I'm on the fence about virtual sims. On one hand SIM cards are redicuously huge. As someone who used to fix phones for a living I can assure you the sim card slot on the iPhone 4 (which uses microsims) takes up 1/3 of the space on the iPhone motherboard. Don't believe me? Here you go. Considering SIM cards can easily be emulated on software, or built into a secure holding area in the SoC (something like Trusted Platform Module) there is no need for such large sim cards.
There is no technical reason that virtual sims can't be swapped, on the contrary they're easier to swap since they can be updated with software. Imagine you go on vacation to a new country, you can pick a network, enter your credit card number and boom you have service.
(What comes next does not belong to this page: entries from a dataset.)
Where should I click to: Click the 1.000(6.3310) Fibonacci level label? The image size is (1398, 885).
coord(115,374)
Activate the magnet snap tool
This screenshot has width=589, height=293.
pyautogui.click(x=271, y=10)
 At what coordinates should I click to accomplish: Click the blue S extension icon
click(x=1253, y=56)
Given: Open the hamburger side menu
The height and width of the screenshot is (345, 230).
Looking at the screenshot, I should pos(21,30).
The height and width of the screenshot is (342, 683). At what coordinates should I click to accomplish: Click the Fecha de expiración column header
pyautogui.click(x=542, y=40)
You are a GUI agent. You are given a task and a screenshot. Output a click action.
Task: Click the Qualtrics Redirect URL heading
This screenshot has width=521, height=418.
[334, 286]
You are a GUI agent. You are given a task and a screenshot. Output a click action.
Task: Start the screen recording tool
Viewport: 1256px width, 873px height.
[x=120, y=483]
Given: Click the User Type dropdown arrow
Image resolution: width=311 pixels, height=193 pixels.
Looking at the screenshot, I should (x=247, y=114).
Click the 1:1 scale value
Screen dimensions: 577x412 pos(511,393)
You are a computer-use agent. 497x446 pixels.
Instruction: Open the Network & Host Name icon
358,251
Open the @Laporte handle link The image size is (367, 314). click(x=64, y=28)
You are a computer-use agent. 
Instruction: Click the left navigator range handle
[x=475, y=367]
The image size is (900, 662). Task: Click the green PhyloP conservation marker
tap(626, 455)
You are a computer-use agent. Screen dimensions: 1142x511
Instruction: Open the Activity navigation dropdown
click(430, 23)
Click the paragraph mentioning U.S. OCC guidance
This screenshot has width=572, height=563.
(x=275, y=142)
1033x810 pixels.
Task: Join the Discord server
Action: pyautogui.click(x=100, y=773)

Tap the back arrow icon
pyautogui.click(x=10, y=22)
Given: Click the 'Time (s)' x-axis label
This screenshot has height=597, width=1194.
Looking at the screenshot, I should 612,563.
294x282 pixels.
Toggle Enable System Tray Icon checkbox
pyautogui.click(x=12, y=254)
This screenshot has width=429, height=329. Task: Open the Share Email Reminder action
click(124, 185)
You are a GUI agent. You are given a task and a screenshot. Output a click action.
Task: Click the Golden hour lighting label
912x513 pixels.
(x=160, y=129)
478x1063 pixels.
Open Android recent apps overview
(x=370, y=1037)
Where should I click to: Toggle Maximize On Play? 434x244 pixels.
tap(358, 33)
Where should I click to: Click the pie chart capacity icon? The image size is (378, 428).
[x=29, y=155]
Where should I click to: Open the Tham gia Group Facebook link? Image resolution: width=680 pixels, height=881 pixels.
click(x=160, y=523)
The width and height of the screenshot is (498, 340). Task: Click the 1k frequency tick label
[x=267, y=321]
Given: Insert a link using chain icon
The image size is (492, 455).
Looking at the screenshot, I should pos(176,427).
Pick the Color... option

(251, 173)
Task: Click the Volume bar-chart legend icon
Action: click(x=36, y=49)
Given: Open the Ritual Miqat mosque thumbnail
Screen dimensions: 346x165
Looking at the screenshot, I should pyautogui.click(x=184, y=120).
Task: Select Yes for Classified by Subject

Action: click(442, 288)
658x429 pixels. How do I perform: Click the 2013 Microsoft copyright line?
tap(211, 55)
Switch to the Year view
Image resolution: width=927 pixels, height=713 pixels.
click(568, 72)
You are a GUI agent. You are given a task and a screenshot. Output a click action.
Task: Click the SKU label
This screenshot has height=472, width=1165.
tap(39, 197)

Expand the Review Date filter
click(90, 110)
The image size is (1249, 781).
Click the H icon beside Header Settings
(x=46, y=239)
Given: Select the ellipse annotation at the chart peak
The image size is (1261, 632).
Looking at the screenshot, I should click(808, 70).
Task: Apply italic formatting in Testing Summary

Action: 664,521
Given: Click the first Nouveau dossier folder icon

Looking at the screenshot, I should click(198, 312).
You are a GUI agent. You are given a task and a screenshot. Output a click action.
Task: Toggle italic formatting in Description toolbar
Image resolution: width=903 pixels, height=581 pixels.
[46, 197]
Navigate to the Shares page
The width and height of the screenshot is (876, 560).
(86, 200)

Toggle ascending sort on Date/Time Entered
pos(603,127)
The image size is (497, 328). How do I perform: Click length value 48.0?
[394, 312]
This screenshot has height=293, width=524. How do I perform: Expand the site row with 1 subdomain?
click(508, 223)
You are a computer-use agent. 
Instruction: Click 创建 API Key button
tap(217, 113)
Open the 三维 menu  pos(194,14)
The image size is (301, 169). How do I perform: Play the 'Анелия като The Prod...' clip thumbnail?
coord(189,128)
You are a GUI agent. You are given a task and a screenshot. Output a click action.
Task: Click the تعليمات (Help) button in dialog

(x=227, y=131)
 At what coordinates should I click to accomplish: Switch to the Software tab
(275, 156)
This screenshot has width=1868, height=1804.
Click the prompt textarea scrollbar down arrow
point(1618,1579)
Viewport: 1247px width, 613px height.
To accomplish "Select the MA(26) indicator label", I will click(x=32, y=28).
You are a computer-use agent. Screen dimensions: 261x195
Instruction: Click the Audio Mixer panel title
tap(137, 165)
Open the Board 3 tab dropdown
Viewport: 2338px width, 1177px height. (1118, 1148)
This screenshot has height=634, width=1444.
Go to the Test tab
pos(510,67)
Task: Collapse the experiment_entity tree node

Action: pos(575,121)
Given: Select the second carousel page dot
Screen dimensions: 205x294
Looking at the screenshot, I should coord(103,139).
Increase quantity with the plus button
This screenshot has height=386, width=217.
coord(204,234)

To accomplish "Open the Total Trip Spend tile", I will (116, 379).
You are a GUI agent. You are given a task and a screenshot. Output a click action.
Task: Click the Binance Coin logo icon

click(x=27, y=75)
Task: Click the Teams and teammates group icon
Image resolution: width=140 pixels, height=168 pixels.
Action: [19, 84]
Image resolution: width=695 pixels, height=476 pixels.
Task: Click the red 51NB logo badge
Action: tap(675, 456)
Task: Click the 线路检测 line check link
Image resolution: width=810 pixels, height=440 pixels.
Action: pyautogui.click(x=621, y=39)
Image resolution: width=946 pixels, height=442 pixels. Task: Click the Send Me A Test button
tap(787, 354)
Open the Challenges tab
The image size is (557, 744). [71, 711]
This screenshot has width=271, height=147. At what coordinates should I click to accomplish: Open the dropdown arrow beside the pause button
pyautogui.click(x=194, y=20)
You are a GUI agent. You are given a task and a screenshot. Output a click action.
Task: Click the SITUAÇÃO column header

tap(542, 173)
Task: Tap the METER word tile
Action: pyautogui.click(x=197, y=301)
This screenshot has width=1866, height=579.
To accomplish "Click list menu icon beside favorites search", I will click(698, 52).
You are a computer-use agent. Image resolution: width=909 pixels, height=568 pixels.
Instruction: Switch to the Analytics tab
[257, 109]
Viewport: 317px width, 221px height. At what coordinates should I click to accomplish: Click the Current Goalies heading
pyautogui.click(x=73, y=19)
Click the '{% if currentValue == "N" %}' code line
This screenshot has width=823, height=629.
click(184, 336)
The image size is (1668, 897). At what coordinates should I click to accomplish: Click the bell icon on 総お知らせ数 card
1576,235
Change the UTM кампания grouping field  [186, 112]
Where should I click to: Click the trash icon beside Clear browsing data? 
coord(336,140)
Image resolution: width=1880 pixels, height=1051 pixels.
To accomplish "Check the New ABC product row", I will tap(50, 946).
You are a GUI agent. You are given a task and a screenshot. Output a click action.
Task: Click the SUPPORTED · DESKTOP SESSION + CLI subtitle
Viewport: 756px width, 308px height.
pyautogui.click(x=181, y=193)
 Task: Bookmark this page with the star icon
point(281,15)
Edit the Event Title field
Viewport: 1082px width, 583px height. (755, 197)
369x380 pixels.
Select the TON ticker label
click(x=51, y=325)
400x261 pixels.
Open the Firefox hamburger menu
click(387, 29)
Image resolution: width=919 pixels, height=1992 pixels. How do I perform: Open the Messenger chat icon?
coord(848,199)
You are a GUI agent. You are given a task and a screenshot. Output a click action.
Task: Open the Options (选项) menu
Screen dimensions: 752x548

On the other hand the problem is that carrier would push back on such freedoms for sure, which would make network switching impossible unless you bought a factory unlocked phone most likely because this would mean instead of using a well defined standard for sim swapping you'd have to rely on someone hacking each manufacturers particular sim storage system.
Furthermore, swapping an account between phones would also be difficult unless the standard included a way to retrieve your secret key (what you sim card actually holds) and transfer it via some software interface, however I can't see this happening easily since simcard are designed so the secret key never actually leaves the card.
All in all I think software simcards are actually a great idea if we can get around some of the lock-in / freedom issues they're going to have.